### Problem to work on
Under this line are records; the part from the line containing "How do I perform: Clear" through the line containing "Viewport: 627px width, 481px height." should be repeated exactly. Please exclude pictures.

--- Records for this exercise Enclosed Below ---

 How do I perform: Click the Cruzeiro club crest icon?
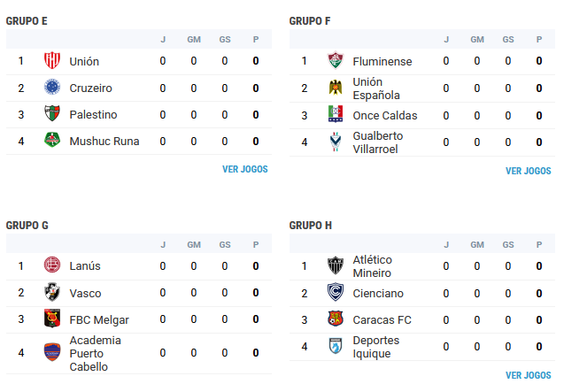[x=51, y=88]
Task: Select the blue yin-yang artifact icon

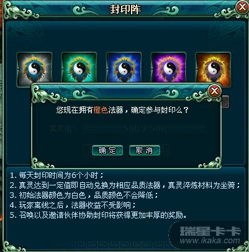Action: [124, 68]
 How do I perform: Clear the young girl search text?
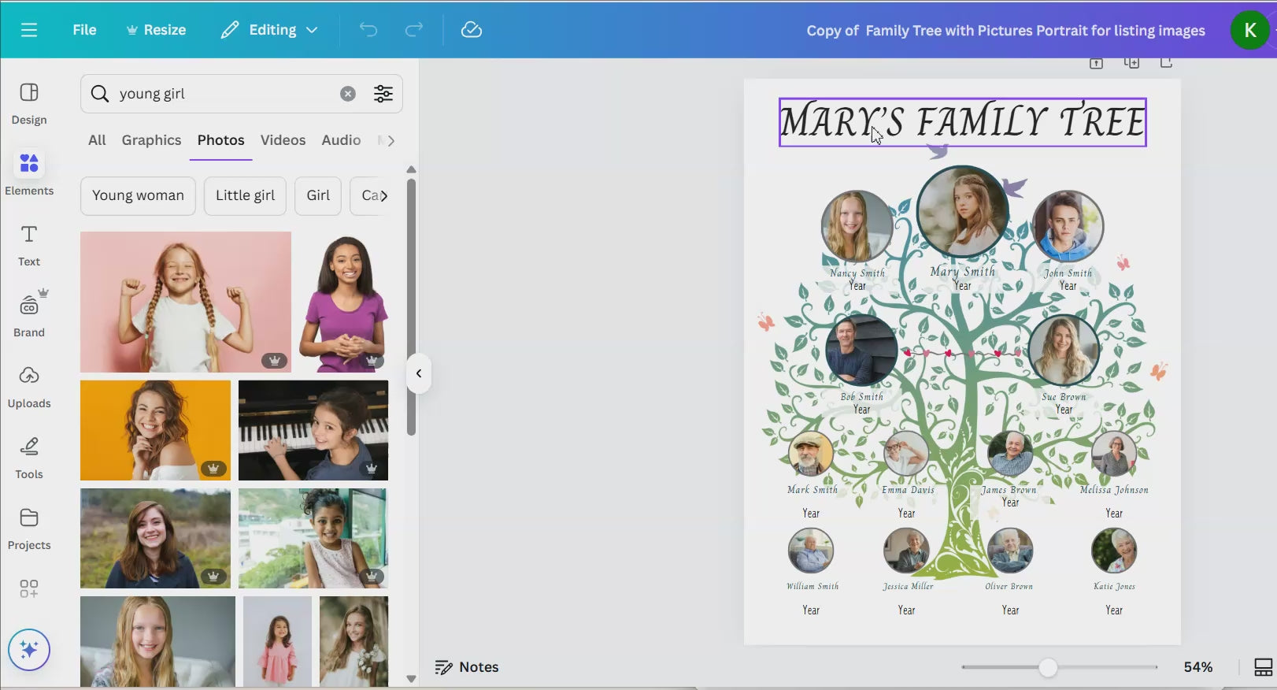tap(347, 94)
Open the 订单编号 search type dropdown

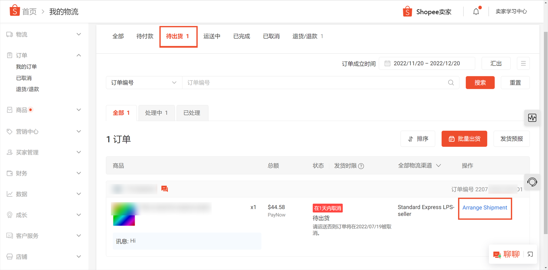(x=144, y=83)
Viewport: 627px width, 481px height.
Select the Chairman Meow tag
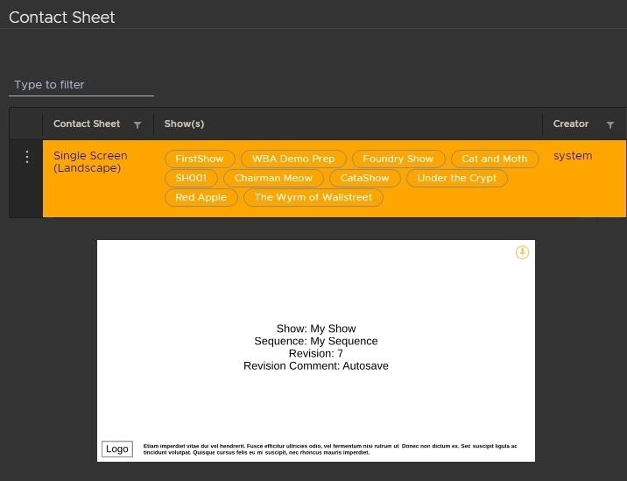pyautogui.click(x=273, y=178)
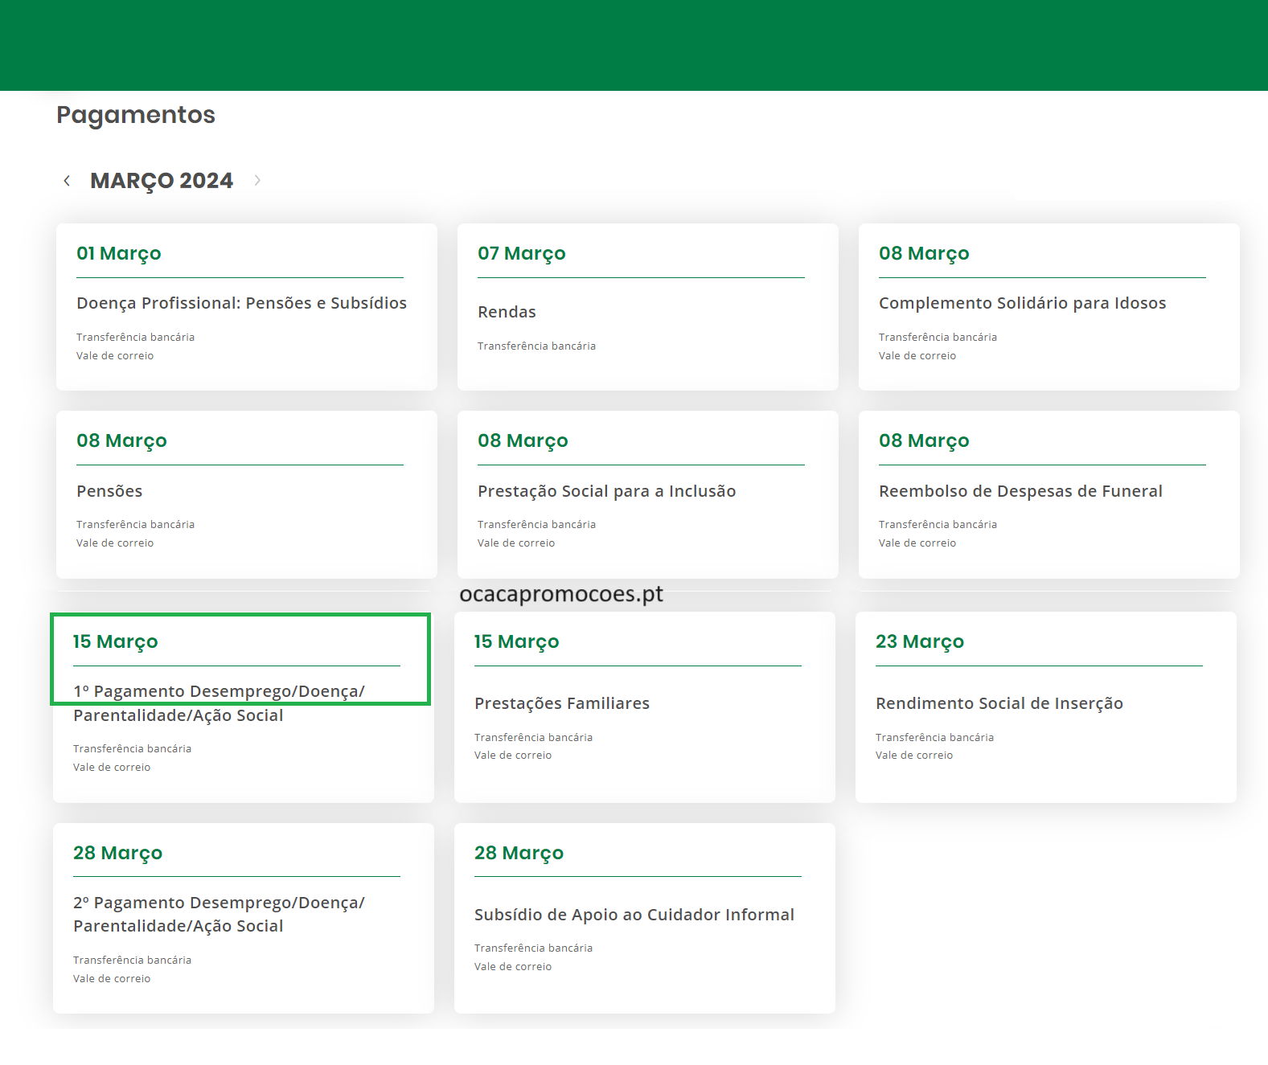
Task: Click Transferência bancária under Rendas
Action: click(x=536, y=346)
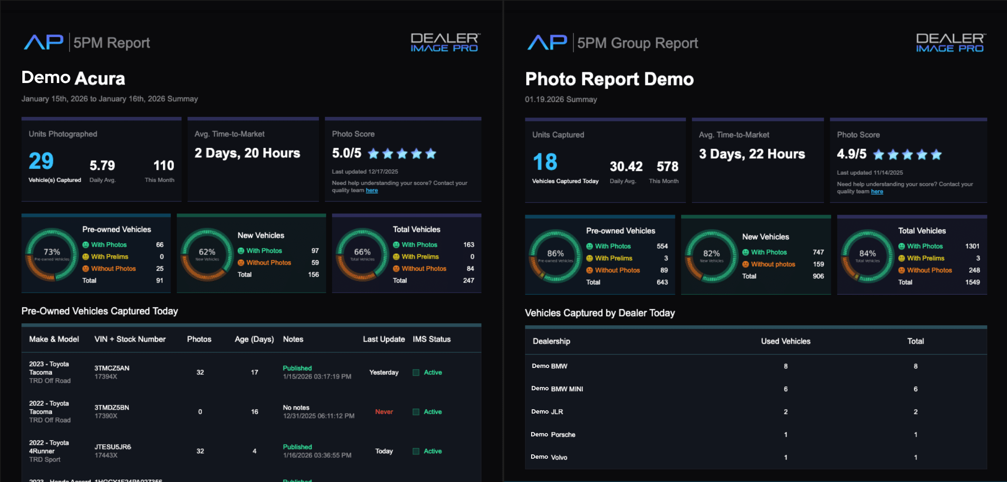Toggle IMS Status checkbox for 2023 Toyota Tacoma
This screenshot has height=482, width=1007.
(416, 373)
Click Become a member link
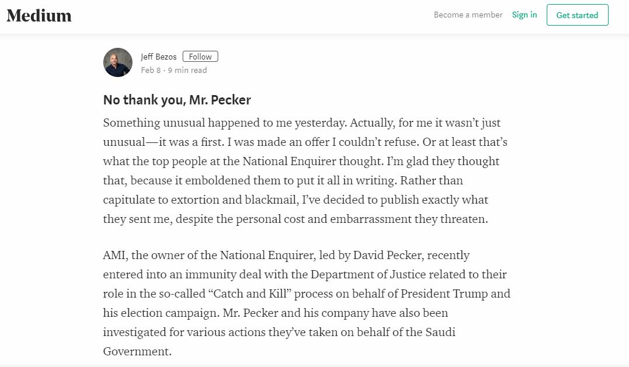 click(x=468, y=15)
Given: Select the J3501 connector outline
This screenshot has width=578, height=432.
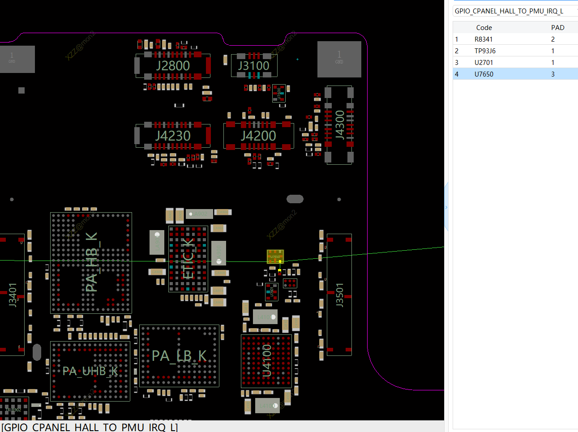Looking at the screenshot, I should pyautogui.click(x=339, y=295).
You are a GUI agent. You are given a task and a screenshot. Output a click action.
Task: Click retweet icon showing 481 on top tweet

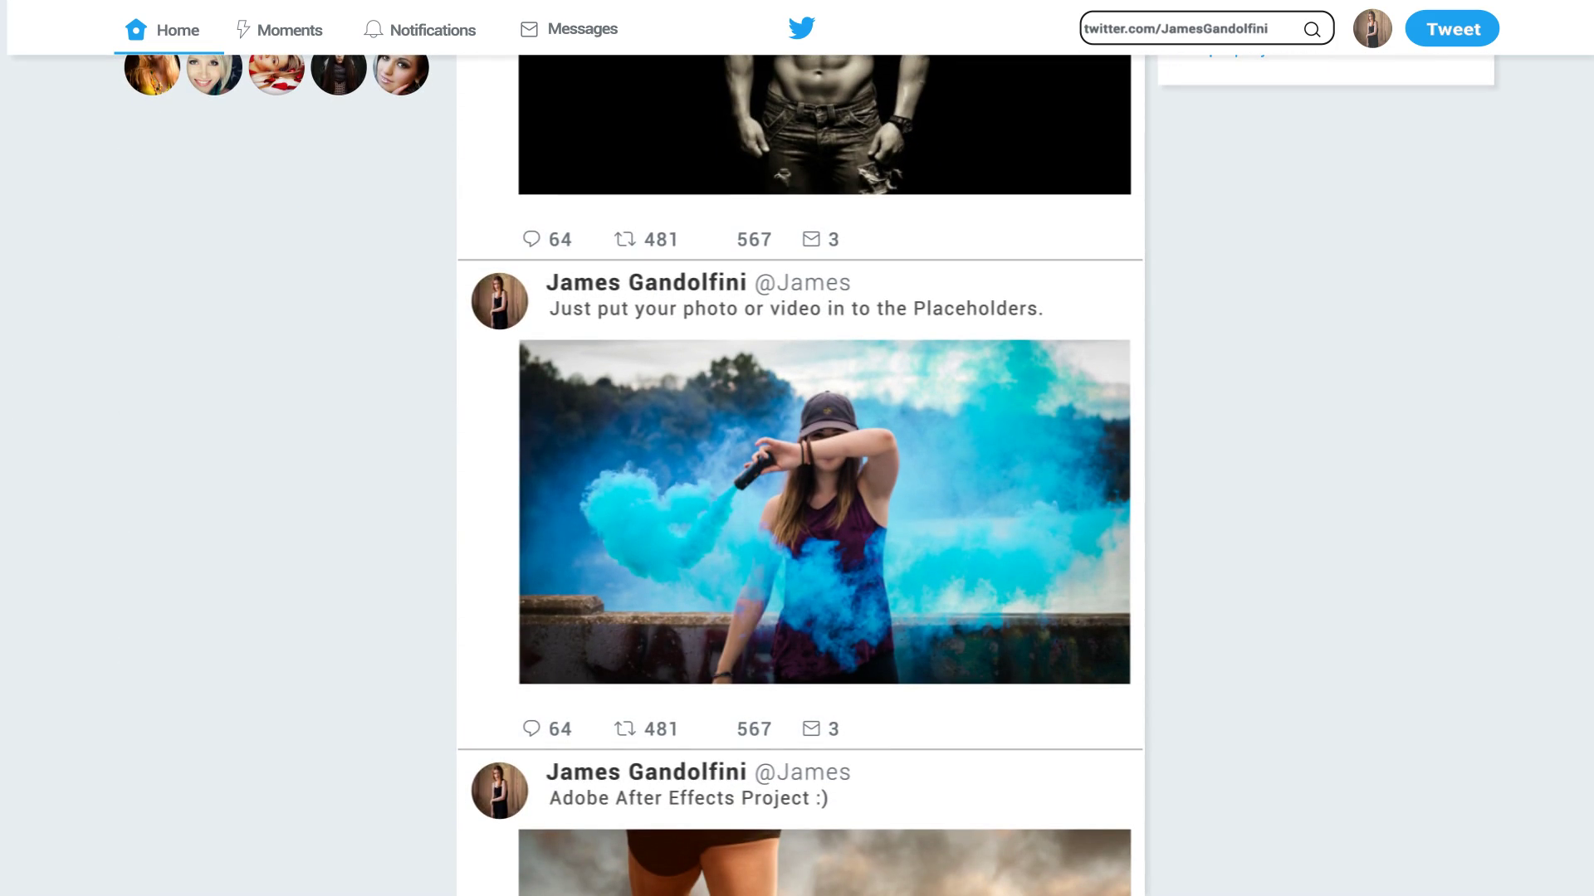point(624,239)
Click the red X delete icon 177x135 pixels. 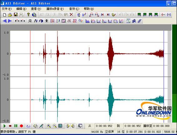point(71,15)
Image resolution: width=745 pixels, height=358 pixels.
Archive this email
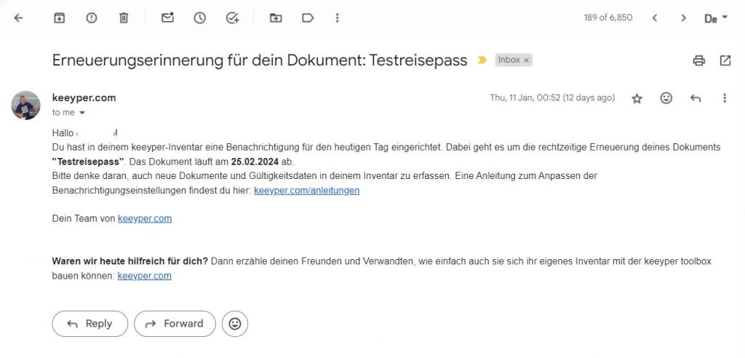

--- End of Enclosed Records for this exercise ---

### Task result
 How do I perform: Clear the young girl search text?
tap(347, 94)
Open the 订单编号 search type dropdown

(x=144, y=83)
Viewport: 627px width, 481px height.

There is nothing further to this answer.